BEGIN Source extract
Not ONE of them is the word "student"
Of course, to be fair, it is about Harvard and
Harvard has very little to do with its students.
"But of course there would be no danger that the employees would stage a vote of no confidence, because every employee would take for granted that a CEO can be brusque, can chew out underperforming employees, can delegate as much or as little authority to his subordinates as he deems good for the firm, and can deny accusations of discrimination."
That's what I have been saying for years... corporate structures are fascist. The employees wouldn't dare vote.
Cornel West is a far more interesting and dynamic individual than Summers could ever hope to be. Their interaction is a perfect example of how intelligence and freedom of thought can be silenced or chased off by the exercise of CEO power.
I think it is time for everyone to admit that Harvard has become a parody of itself and find some new academic gods.
Posted by: Corey | 02/27/2005 at 10:12 PM
Good post. What you describe seems to be a common institutional problem with governmental and non profit organizations (where the caretakers or employees seize control of the institution's mission). This phenomenon extends to public elementary and secondary education as well. Teachers believe the schools exist for their benefit, rather than to serve the public. Teachers' unions believe what is good for teachers must be good for students (not that they are always in conflict, but it does happen).
END Source extract
Objective 1 | In the Harvard comments, whom does a commenter call a far more interesting and dynamic individual than Summers?
Objective 2 | Pick up the Harvard comments at the point where they stop and write the next part.
The rows that follow come from a separate source and are unrelated to this text.
BEGIN Provided data
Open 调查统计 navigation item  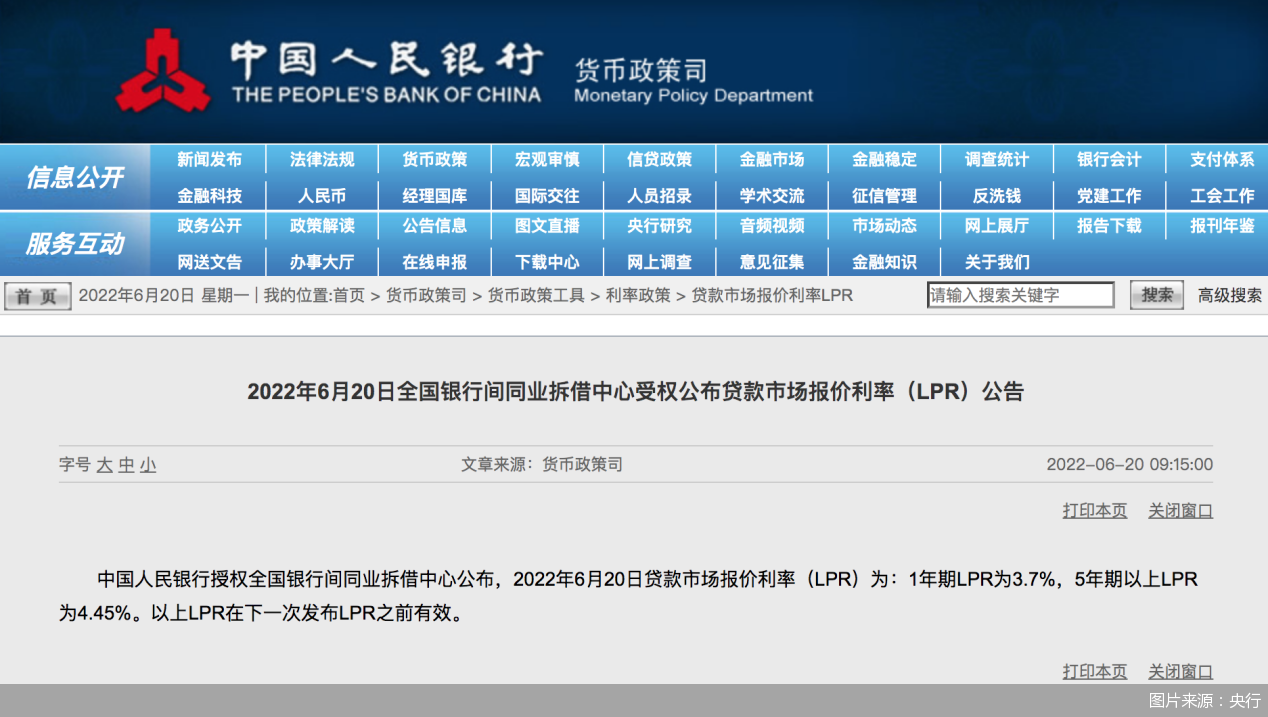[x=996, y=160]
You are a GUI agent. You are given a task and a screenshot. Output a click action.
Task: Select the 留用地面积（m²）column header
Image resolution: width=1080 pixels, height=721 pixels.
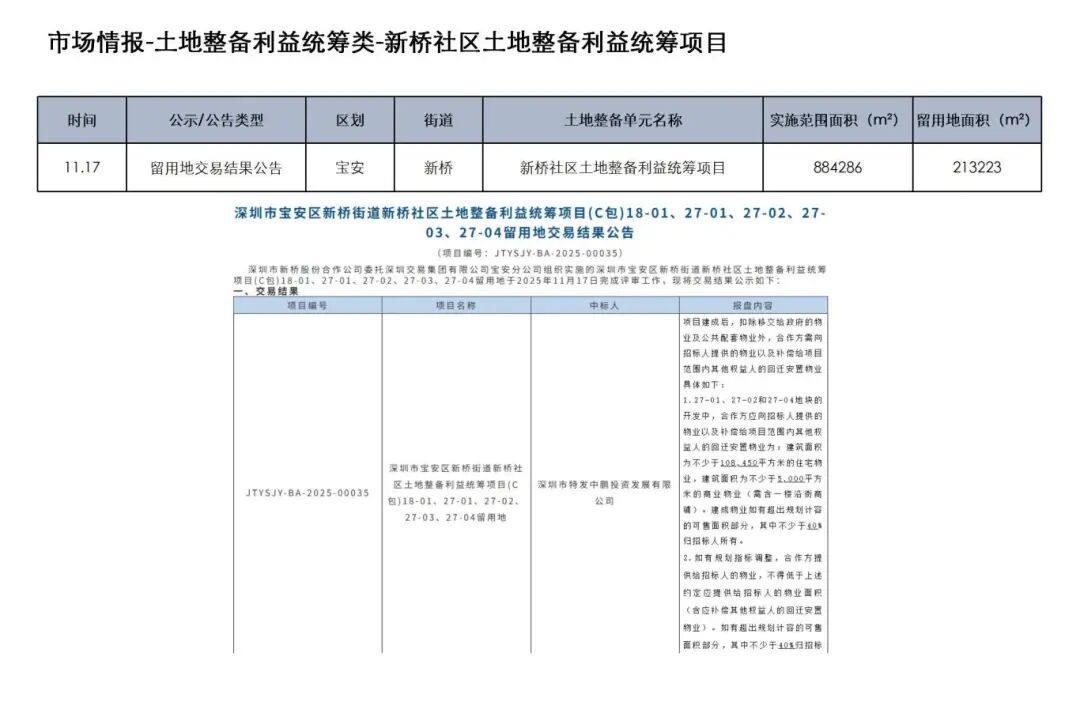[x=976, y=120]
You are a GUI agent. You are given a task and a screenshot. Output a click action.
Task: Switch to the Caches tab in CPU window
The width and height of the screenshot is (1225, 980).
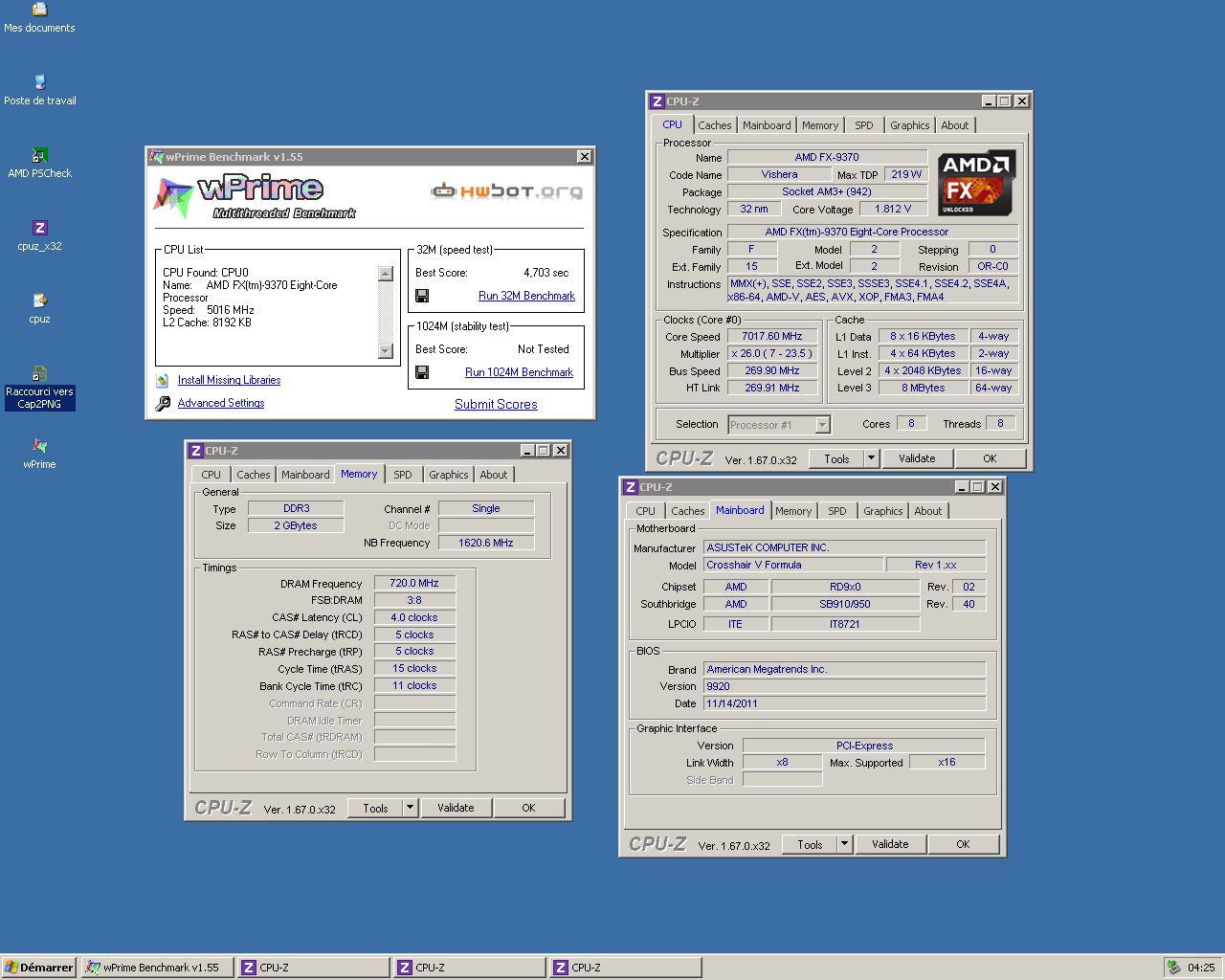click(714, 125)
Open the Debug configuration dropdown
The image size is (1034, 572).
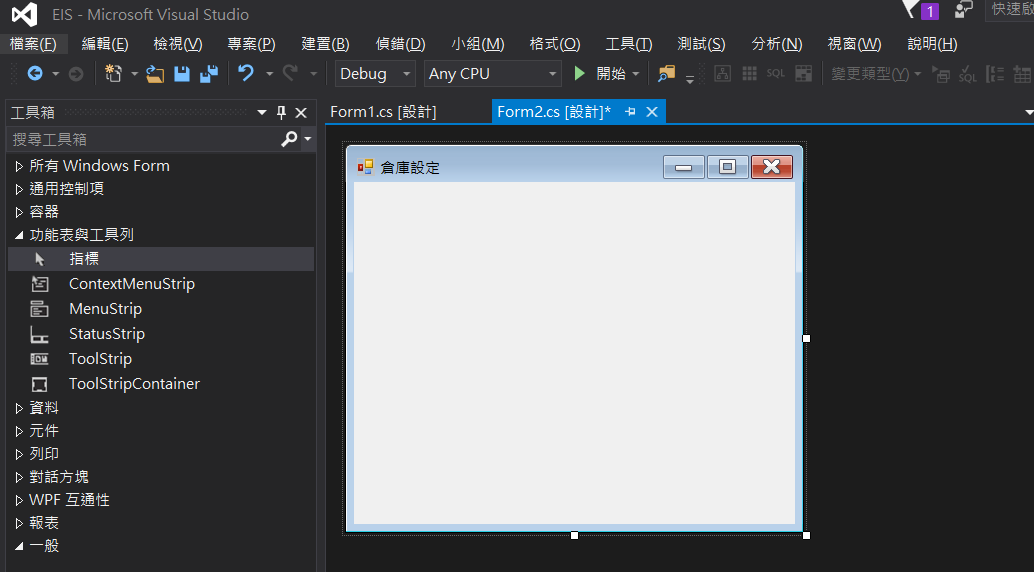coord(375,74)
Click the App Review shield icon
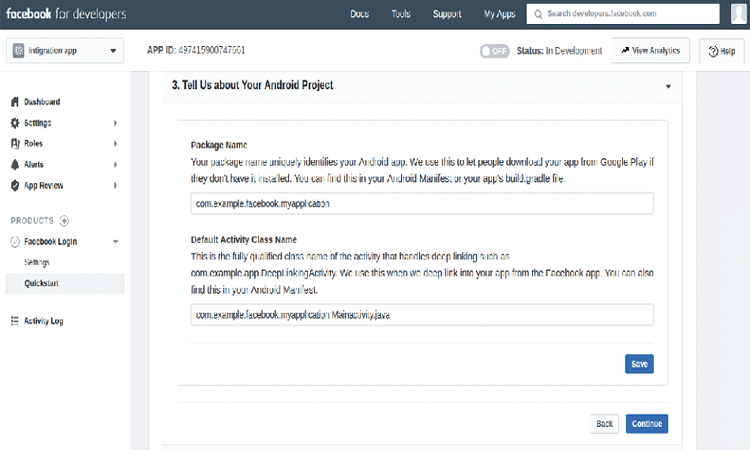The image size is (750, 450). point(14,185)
END Provided data
Answer 1 | Cornel West.

Answer 2 |
Posted by: Palooka | 02/27/2005 at 10:46 PM
"This phenomenon extends to public elementary and secondary education as well. Teachers believe the schools exist for their benefit, rather than to serve the public."
Oh please, the teacher's unions are the only thing standing in the way of the final conversion of our educational system into a discriminatory for-profit standardized test training academy.
Teachers contribute a larger percentage of their take home pay directly back into their work than does ANY other profession. Next time you do your taxes, check out line 23 on the 1040 form. Teachers spend so much of their wages on supplies for the classroom that we have given them a special deduction to show our gratitude. I am still looking for the economist expense deduction.
The CEO spirit at Harvard nearly destroyed the best Afro-American studies department in the country, disappointing the settled expectations of hundreds of current students. Personally, I think Summers was just jealous because Professor West got to be in the Matrix movies. :)
If you want to see what private business interests do to a school, look no further than U Chicago, which specializes in... big suprise... promoting private business interests in every sphere of life. But hey, they have a record number of winners of the famed "Bank of Sweden Prize in Economic Sciences in Memory of Alfred Nobel."
Posted by: Corey | 02/28/2005 at 12:03 AM
Judge Posner's analogy to worker's coops is excellent. I believe that how we design institutions is a critical factor in how they progress and develop. Non-profits consistently have the value-inhibiting problem of being dominated by the employees, who maximize short-term gain at the expense of long-term institutional effectiveness.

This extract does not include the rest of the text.